● **Activity**
In the entries below, find the line with "Task: Open visibilità mediatica page" and print exactly every line from there up to and including the line with "Task: Click the Registry", with no other lines.

# # # # #

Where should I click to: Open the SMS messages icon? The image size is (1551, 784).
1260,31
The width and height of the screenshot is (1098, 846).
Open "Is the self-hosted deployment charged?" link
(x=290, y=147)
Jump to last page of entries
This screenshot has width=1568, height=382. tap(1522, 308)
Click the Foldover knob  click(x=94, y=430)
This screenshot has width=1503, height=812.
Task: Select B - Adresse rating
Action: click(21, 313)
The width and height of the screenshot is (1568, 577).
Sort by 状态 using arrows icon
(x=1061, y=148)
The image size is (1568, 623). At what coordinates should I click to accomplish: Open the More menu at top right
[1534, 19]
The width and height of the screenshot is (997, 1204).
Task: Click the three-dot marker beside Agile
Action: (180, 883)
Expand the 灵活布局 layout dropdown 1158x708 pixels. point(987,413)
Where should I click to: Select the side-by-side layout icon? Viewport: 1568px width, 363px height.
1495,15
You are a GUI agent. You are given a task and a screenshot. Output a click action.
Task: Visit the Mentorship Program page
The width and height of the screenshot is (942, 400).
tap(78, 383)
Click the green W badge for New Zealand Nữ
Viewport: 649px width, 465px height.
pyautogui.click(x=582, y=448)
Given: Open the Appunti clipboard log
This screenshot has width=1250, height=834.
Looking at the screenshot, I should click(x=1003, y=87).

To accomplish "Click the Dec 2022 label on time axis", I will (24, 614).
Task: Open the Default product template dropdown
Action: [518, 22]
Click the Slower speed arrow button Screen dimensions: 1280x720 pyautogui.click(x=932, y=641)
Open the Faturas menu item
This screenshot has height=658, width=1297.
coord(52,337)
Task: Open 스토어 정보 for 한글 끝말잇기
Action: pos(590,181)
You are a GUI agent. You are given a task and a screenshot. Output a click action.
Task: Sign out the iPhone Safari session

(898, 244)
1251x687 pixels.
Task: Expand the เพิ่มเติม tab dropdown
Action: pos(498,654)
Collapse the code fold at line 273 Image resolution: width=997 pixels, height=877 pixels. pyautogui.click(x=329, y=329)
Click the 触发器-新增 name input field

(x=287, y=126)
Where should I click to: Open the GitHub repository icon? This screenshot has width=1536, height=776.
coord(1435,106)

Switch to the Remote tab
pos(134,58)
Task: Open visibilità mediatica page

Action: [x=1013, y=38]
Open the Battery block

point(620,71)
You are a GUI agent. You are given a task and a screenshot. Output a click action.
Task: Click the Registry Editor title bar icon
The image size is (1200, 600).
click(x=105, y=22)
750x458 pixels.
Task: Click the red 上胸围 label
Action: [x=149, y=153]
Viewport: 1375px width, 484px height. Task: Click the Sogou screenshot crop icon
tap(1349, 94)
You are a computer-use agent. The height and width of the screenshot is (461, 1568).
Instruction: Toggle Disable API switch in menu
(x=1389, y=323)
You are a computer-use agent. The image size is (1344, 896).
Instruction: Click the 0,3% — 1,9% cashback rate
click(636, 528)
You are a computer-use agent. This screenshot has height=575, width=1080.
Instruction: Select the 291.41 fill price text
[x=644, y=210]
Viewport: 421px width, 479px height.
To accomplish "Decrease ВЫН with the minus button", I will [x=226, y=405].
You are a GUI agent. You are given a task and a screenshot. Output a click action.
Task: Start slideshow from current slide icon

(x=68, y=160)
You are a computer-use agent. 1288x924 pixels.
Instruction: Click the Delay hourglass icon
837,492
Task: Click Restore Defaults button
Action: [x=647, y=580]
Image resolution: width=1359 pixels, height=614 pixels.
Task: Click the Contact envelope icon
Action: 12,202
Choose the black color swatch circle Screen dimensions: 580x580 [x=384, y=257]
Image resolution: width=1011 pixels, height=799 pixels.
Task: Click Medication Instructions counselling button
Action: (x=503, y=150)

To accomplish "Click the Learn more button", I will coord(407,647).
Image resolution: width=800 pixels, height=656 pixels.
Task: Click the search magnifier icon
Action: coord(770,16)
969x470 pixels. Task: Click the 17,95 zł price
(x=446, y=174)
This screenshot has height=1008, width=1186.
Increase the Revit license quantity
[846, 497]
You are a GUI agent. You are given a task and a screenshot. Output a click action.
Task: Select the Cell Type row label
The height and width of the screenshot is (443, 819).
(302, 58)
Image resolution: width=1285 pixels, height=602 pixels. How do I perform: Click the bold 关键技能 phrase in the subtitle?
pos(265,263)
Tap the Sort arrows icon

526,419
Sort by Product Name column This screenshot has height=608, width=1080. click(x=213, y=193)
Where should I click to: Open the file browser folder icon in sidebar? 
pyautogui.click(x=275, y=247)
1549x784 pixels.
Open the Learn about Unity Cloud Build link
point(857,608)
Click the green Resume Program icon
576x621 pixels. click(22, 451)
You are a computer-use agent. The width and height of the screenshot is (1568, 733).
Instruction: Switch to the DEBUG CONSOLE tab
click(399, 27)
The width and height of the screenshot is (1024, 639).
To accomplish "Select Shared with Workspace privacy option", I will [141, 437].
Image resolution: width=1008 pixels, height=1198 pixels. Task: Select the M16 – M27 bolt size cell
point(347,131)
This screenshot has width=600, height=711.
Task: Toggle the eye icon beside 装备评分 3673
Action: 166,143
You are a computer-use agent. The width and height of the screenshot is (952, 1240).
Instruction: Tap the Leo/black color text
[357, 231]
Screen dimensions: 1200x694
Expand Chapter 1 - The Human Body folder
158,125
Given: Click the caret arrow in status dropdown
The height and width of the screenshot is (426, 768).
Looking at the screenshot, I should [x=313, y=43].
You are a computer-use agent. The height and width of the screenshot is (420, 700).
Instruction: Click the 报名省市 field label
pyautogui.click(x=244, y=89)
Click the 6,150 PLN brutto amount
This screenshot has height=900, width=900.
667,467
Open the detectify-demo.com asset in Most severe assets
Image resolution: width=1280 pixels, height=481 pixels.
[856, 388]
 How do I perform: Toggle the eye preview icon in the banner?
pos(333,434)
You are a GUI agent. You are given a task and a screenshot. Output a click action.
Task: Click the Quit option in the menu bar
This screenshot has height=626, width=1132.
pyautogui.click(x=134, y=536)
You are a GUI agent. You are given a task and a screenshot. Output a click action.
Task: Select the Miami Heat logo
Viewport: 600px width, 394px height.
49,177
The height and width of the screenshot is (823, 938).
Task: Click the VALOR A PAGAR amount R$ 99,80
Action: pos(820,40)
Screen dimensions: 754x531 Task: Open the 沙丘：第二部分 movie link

# # # # #

● **Result of the exercise**
Task: Open visibilità mediatica page

Action: [x=1013, y=38]
Open the Battery block

point(620,71)
You are a GUI agent. You are given a task and a screenshot. Output a click action.
Task: Click the Registry Editor title bar icon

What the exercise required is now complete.